**Problem to solve**
Please return the lines below verbatim, beginning at the one that has "Zásady používania súborov cookie (147, 1614)" and stopping after the one that has "For every named target in this 768×2294", and add no other lines.

(Dataset excerpts)
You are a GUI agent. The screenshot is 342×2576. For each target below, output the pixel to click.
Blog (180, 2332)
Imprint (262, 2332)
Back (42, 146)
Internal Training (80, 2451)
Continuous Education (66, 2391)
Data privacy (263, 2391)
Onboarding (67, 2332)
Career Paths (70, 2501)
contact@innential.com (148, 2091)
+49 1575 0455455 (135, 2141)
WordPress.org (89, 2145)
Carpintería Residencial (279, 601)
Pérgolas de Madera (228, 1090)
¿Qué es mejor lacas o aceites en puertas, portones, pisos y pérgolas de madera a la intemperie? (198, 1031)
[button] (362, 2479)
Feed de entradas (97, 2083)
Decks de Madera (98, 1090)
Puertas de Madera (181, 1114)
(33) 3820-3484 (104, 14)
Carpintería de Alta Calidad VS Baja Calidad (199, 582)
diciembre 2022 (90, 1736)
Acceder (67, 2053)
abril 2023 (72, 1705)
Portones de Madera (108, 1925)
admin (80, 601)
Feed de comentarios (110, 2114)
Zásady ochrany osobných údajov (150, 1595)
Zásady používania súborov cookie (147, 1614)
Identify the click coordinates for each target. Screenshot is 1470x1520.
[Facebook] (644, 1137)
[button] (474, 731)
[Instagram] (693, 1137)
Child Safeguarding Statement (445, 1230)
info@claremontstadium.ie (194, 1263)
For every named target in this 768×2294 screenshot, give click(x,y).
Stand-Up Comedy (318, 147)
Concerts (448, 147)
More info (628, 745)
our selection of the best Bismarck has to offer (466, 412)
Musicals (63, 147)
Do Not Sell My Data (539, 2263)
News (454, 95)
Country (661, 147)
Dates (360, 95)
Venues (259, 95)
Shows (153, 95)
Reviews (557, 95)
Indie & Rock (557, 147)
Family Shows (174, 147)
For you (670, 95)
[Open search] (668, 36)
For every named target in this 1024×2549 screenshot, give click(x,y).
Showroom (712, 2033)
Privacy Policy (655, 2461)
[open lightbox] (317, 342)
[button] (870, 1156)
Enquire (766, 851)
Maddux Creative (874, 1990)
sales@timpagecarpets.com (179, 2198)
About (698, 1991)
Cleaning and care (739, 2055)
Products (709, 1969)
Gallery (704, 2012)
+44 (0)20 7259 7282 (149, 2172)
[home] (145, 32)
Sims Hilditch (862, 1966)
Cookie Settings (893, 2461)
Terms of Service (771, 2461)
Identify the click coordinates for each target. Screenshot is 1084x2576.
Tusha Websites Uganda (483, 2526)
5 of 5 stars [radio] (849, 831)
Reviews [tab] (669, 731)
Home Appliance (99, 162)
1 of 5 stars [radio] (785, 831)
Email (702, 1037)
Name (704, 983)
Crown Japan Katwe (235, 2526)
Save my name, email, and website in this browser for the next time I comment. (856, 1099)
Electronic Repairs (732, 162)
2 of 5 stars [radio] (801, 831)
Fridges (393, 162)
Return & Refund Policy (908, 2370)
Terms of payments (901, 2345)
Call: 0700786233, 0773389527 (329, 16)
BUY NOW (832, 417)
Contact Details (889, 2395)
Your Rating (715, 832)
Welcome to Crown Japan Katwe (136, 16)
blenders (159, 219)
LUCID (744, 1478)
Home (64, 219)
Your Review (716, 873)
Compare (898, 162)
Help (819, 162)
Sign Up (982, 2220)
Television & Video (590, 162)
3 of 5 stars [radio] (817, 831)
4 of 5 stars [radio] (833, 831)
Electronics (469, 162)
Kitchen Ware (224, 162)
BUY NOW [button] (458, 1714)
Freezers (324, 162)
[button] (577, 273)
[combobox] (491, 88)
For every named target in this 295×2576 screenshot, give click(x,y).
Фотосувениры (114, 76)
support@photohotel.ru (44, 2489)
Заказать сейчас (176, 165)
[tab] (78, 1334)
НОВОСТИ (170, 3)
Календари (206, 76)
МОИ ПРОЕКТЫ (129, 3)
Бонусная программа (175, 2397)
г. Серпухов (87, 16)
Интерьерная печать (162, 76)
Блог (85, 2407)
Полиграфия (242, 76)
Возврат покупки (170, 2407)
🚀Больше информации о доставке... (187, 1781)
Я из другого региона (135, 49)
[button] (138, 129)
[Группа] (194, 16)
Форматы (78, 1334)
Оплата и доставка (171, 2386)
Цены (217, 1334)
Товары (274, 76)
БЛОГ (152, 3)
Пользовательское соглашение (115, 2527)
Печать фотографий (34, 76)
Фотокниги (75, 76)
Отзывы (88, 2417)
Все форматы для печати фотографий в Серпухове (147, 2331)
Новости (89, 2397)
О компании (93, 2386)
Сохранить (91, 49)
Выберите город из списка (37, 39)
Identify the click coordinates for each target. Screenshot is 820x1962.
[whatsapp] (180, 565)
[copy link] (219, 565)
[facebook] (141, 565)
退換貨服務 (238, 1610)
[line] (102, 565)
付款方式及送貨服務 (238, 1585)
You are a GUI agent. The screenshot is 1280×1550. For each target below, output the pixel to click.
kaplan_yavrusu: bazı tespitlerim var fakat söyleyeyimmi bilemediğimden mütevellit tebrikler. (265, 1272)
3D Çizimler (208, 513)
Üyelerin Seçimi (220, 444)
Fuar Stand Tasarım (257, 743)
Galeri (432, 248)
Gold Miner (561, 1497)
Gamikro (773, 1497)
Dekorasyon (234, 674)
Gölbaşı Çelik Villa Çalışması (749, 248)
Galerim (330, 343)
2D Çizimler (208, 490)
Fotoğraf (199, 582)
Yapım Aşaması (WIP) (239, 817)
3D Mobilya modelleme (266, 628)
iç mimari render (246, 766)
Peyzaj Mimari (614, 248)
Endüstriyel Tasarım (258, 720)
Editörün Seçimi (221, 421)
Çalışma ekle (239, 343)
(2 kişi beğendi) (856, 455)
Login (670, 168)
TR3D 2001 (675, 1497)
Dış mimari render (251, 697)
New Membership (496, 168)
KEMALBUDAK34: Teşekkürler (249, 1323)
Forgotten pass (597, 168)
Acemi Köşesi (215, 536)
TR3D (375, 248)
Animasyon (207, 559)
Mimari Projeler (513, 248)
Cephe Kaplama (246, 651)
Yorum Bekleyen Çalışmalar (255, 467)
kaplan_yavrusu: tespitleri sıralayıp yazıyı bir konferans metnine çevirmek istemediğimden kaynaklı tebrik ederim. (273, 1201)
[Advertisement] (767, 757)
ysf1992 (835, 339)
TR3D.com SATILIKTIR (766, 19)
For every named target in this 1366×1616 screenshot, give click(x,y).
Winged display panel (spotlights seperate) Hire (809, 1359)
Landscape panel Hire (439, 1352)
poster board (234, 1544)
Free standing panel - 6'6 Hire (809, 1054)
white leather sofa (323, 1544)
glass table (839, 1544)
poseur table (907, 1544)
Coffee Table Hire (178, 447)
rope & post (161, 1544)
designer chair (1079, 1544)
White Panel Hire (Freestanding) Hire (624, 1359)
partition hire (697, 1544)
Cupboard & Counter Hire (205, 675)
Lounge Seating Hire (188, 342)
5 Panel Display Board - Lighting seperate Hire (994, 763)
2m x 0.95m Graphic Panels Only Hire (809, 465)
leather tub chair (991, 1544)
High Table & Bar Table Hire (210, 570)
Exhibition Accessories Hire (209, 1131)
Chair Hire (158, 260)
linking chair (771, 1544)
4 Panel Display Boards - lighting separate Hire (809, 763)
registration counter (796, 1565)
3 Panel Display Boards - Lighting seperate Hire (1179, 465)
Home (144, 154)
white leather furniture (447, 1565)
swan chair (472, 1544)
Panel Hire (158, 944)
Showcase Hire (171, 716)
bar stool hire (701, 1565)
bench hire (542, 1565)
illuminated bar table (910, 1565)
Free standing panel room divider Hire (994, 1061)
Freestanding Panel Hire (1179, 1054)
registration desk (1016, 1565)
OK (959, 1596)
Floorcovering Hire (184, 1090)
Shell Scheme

**Response**
Zásady používania súborov cookie (147, 1614)
Identify the click coordinates for each target. Screenshot is 1470x1520.
[Facebook] (644, 1137)
[button] (474, 731)
[Instagram] (693, 1137)
Child Safeguarding Statement (445, 1230)
info@claremontstadium.ie (194, 1263)
For every named target in this 768×2294 screenshot, give click(x,y).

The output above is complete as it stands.